Assignment: Having located the line with "Switch to the Floor Plan Sample tab", repeat it and all remaining lines of the records exactly. Pictures do not belong in the answer.

** Opening Exercise materials block **

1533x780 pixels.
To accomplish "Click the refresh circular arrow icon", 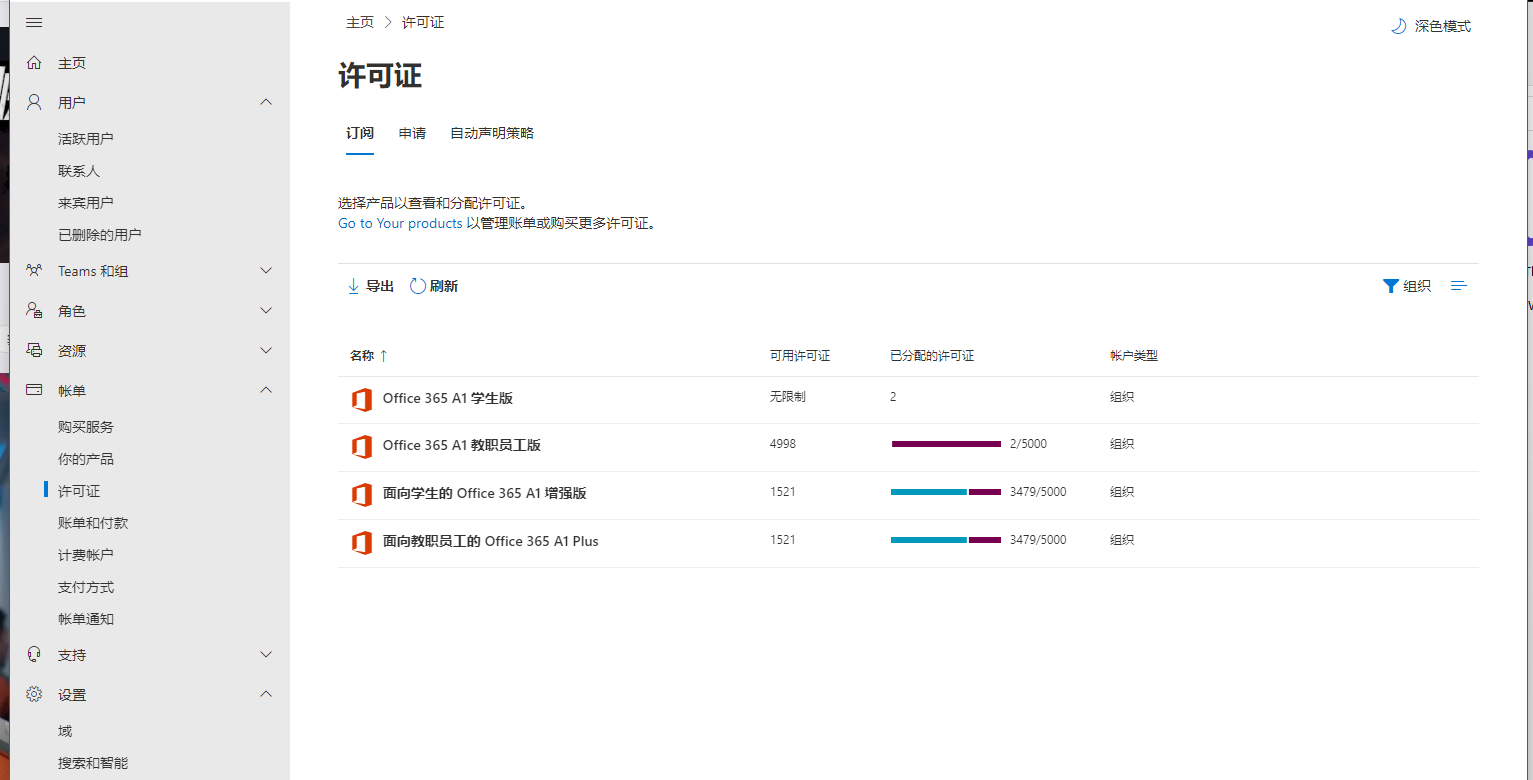I will pyautogui.click(x=418, y=286).
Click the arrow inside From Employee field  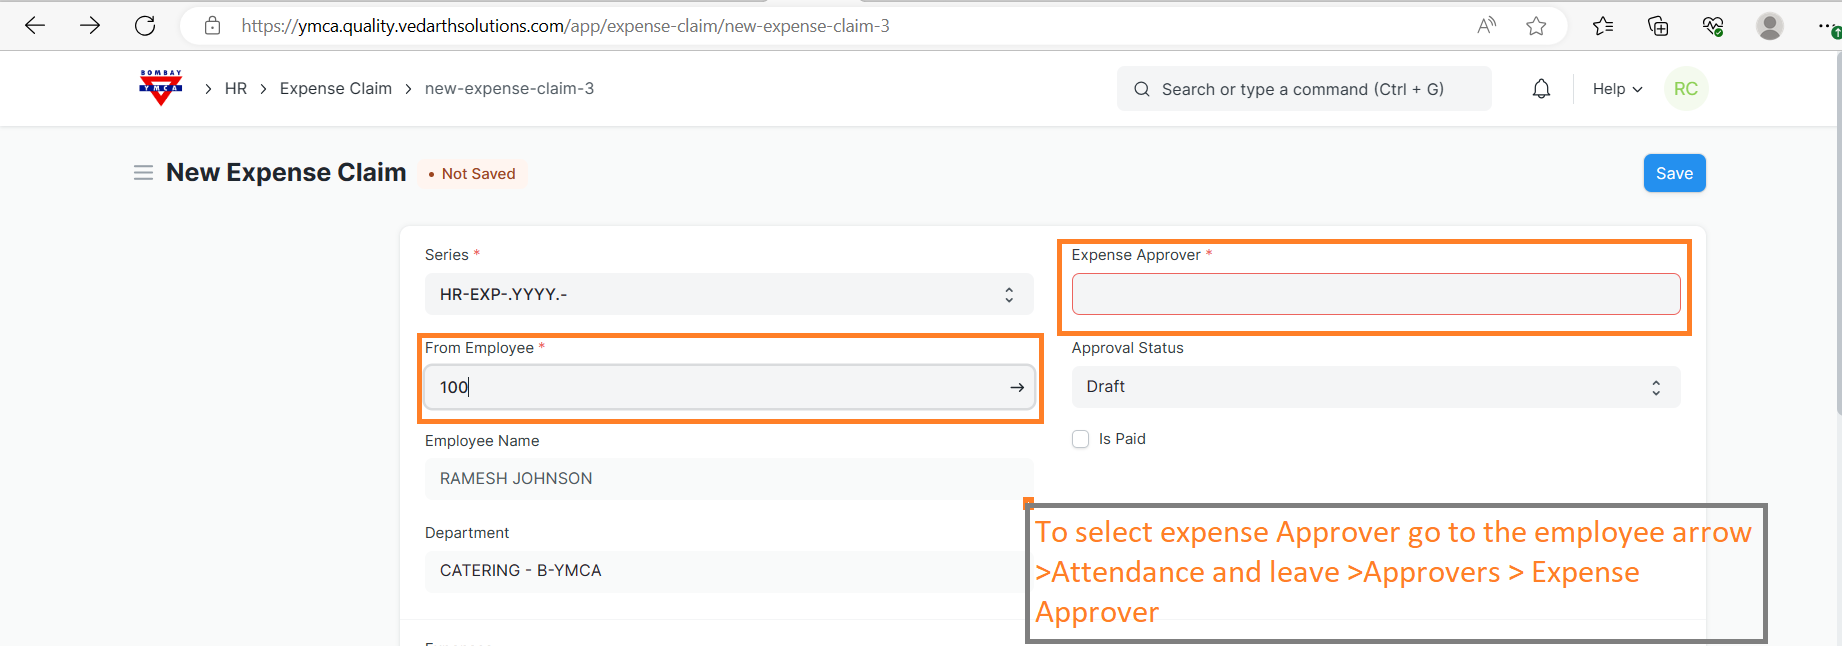[1016, 387]
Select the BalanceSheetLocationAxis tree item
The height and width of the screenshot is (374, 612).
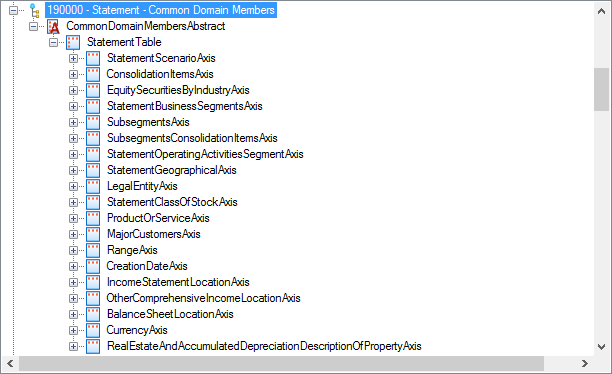point(170,314)
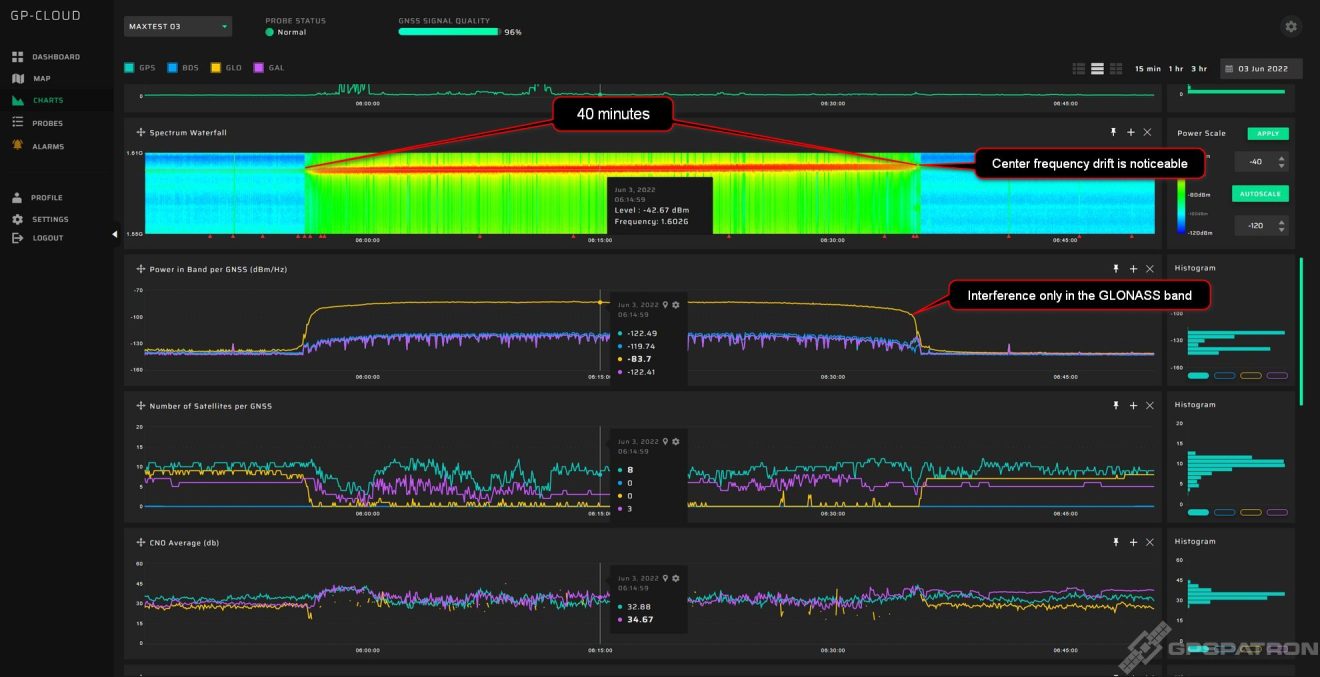Add a widget to the Power in Band panel

1133,268
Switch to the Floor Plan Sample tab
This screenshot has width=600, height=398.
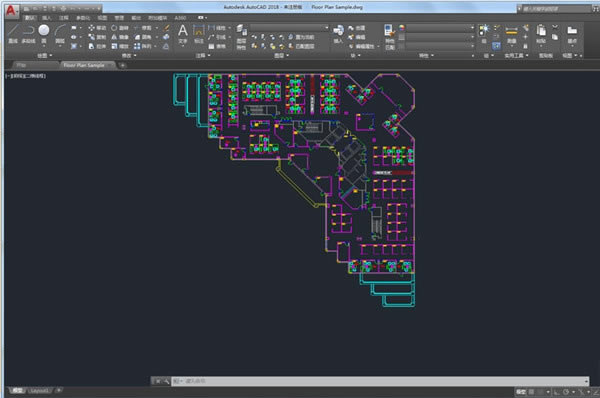[x=84, y=65]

** Closing Exercise materials block **

Your solution:
Switch to the Floor Plan Sample tab
This screenshot has width=600, height=398.
[x=84, y=65]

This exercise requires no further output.